* Required action *
Output only the lines of the entries that follow, starting at the one with "[Granny Mom and" and running down to the one with "[Follow us on YouTube] (91, 1541)", both included and unchanged.

Data records:
= Beginning of Section =
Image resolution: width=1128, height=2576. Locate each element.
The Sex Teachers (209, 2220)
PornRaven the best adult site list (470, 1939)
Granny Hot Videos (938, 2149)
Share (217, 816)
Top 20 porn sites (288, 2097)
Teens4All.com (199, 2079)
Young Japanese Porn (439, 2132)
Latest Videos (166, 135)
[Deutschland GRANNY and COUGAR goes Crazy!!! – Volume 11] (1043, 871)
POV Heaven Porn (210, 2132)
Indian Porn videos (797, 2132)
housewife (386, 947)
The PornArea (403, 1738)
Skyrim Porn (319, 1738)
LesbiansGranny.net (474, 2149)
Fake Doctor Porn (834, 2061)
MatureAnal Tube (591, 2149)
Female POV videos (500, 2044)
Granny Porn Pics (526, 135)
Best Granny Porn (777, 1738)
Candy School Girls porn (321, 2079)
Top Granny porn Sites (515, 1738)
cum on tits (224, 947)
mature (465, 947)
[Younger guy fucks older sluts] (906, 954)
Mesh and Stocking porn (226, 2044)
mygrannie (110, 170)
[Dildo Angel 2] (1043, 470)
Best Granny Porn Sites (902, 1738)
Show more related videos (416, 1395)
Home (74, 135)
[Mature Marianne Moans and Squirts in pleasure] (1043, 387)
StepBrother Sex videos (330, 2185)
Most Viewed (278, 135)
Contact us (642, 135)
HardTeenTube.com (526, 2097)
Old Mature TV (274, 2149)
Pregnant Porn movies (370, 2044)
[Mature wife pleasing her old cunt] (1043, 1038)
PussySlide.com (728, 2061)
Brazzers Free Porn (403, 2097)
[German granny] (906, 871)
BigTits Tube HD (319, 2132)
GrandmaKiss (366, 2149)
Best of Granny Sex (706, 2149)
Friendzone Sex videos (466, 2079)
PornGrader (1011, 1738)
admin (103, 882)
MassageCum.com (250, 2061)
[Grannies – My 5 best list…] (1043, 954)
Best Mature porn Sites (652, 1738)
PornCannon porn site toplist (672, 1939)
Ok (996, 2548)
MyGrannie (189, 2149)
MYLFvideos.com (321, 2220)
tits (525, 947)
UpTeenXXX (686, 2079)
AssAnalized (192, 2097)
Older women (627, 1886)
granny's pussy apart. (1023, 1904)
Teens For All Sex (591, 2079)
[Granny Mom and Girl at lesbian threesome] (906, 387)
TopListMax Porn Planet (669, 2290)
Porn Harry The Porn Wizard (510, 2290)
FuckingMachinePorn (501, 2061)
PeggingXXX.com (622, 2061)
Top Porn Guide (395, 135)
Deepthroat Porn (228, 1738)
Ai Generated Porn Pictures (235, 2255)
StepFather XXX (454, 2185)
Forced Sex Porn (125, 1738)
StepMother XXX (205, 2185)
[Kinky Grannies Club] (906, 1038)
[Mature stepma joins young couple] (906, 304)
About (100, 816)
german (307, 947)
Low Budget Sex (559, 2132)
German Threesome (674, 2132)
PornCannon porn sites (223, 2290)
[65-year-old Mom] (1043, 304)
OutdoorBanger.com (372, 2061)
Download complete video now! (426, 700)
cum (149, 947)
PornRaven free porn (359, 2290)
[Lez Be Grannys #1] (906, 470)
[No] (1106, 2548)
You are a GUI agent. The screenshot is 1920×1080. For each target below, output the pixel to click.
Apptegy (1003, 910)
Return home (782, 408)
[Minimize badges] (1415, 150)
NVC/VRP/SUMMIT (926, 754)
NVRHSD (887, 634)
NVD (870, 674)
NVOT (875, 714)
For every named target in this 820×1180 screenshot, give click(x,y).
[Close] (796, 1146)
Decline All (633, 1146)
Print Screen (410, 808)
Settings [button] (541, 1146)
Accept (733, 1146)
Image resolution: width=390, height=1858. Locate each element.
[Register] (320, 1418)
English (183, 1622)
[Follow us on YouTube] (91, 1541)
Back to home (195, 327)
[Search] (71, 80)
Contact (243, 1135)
= End of Section =
* Your response *
[Granny Mom and Girl at lesbian threesome] (906, 387)
TopListMax Porn Planet (669, 2290)
Porn Harry The Porn Wizard (510, 2290)
FuckingMachinePorn (501, 2061)
PeggingXXX.com (622, 2061)
Top Porn Guide (395, 135)
Deepthroat Porn (228, 1738)
Ai Generated Porn Pictures (235, 2255)
StepFather XXX (454, 2185)
Forced Sex Porn (125, 1738)
StepMother XXX (205, 2185)
[Kinky Grannies Club] (906, 1038)
[Mature stepma joins young couple] (906, 304)
About (100, 816)
german (307, 947)
Low Budget Sex (559, 2132)
German Threesome (674, 2132)
PornCannon porn sites (223, 2290)
[65-year-old Mom] (1043, 304)
OutdoorBanger.com (372, 2061)
Download complete video now! (426, 700)
cum (149, 947)
PornRaven free porn (359, 2290)
[Lez Be Grannys #1] (906, 470)
[No] (1106, 2548)
You are a GUI agent. The screenshot is 1920×1080. For each target below, output the pixel to click.
Apptegy (1003, 910)
Return home (782, 408)
[Minimize badges] (1415, 150)
NVC/VRP/SUMMIT (926, 754)
NVRHSD (887, 634)
NVD (870, 674)
NVOT (875, 714)
For every named target in this 820×1180 screenshot, give click(x,y).
[Close] (796, 1146)
Decline All (633, 1146)
Print Screen (410, 808)
Settings [button] (541, 1146)
Accept (733, 1146)
Image resolution: width=390, height=1858. Locate each element.
[Register] (320, 1418)
English (183, 1622)
[Follow us on YouTube] (91, 1541)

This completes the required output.